Le Parler Gras, lettre C

Cabanon : Résidence secondaire sans confort près des calanques, haut lieu de consommation de liqueurs anisées et de siestes crapuleuses. Un simple cafoutchi peut servir de cabanon, pourvu qu’il soit bien situé.

Cabestron , cageot , boucan , cabinet , chagasse : expressions réservées à la description peu flatteuse d’une cagole.

Cacou , cake : Nombreux sont les sociologues foireux et autres entomologistes de salon qui ont dévidé des kilomètres de glose ampoulée, de galimatias amphigouriques et autres spéculations spécieuses sur ce merveilleux emblème local. Si l’on pouvait circonscrire en une seule phrase l’univers superlatif et bigarré de cet étalon archétypal du mâle marseillais, on pourrait simplement dire que c’est un genre de mia qui fait un peu le bouffon.

Cafi , clafi : farci, garni, rempli, à bloc : les chiens-bordilles sont le plus souvent cafis de langastes, mais ça, tout le monde le sait.

Cafoutche , cafoutchi : Débarras exigu dans lequel on peut planter le bronx à l’aise. C’est pas grave tant que la porte est bien fermée.

Cagagne : Il peut être de bon ton de glisser négligemment dans les dîners mondains que la cagagne est souvent le résultat d’une hypersécrétion du rectosigmoïde réactionnelle à la stase fécale, surtout au moment du dessert. N’en abusez pas trop quand même. La cagarelle en est sa variante primesautière plus festive.

Cagole :

Le Parler Gras

Max Pennachiotti : « La Cagole à l’Enfant », Fin XVIIème, Pinacothèque des Aygalades. Avec l’aimable autorisation de Léonard de Vinci.

Hétaïre du trivial maintes fois mythifiée, quintessence d’un stéréotype qui confine au sublime, disséquée, glorifiée, célébrée à l’envie par les chantres de l’ethnologie locale, icône d’une féminité idéalisée aux quatre coins de la Galaxie mais jalousée par ses ersatz, magnifiée pour les esthètes par ses talons compensés, son rouge à lèvres bon marché et son chewing-gum baveux, la cagole et ses avatars, voire ses isomorphes sémantiques que sont la cagoline , la cagolette et la cagolasse , reste et restera pour l’éternité la pierre angulaire, l’alpha et l’oméga de l’univers fantasmatique du mâle marseillais en rut, la seule qui pourra étancher de sa seule présence son inextinguible soif d’absolu. Rideau.

Calu : Les calus sont un peu fadolis.

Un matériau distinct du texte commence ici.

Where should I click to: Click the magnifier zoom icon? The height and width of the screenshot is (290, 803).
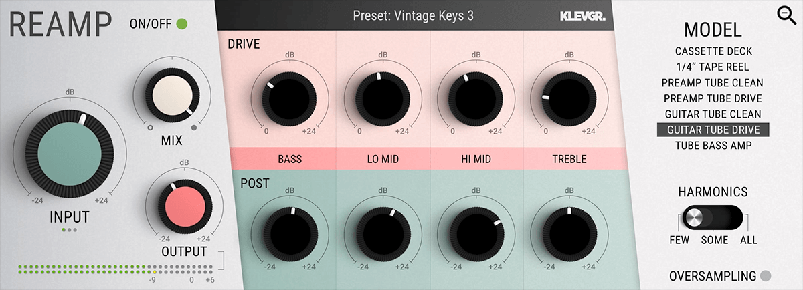(x=786, y=15)
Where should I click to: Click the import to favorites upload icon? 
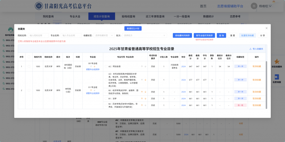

Il faut les pardonner.  » Bienheureux les calus et les fadolis, car le Royaume des Cieux leur est ouvert  » (Evangile selon Mèhu, XV,II)

Cambalé : Embarqué en vitesse pour des cieux moins cléments. « Pour quelques malheureux milliards, moins cinq je me faisais cambaler par les condés ! Heureusement que je connais du monde !  » (Bernard T., homme d’affaires des années 80 pour l’instant à la retraite).

Camphrer : On se fait camphrer quand y a fracassade. On a plus de risques de se faire camphrer quand on est une bouche. C’est normal. Il faut pas énerver les gens.
 » Putain ! Je me suis fait goper par ces calus de condés, y m’ont camphré, fada ! Tout ça parce que censément, j’avais le coffre de Béhème cafi de trucs tombés du camion ! « .

Cané : Indicible état d’épuisement qui chope à la gorge nombre de locaux dès la première heure de boulot. Sans déconner : pour lutter contre l’absentéisme galopant dans les administrations à Marseille, un sieston à l’heure et à la demie devrait être intégré d’office dans le paramétrage des postes de travail. ( Allez, c’est bon, on va se faire encore des amis…)

Canon : Le canon (ou bloc, ou bombasse), est le strict antinomique du cageot. Voir tromblon et ses équivalents.

Cannette , cannillon , palangrotte : les outils de travail du hardi pescadou . Arrivent sur sa liste juste après la bouteille de Cassis bien frais.

Capèu :  » Chapeau « , en provençal.  » Ho blond ! L’as paga lou capèu ?  » En général, non.

Caramentran , Caramantran , calamantran : De l’ expression  » carême-entrant « . C’est le pantin brûlé sur l’autel de la vindicte populaire à la fin du carnaval. Dans la vrai vie, même vêtu d’estrasses ou d’habits voyants et dépareillés, le calamantran échappe au bûcher. Tant pis.

Caraque : dénomination locale permettant de mettre dans le même sac tous les individus un tant soit peu basanés au look de voleur de poules qui s’enferment à vingt-cinq dans une caravane pour jouer djobi-djoba à fond la caisse sur de vieilles grattes exténuées.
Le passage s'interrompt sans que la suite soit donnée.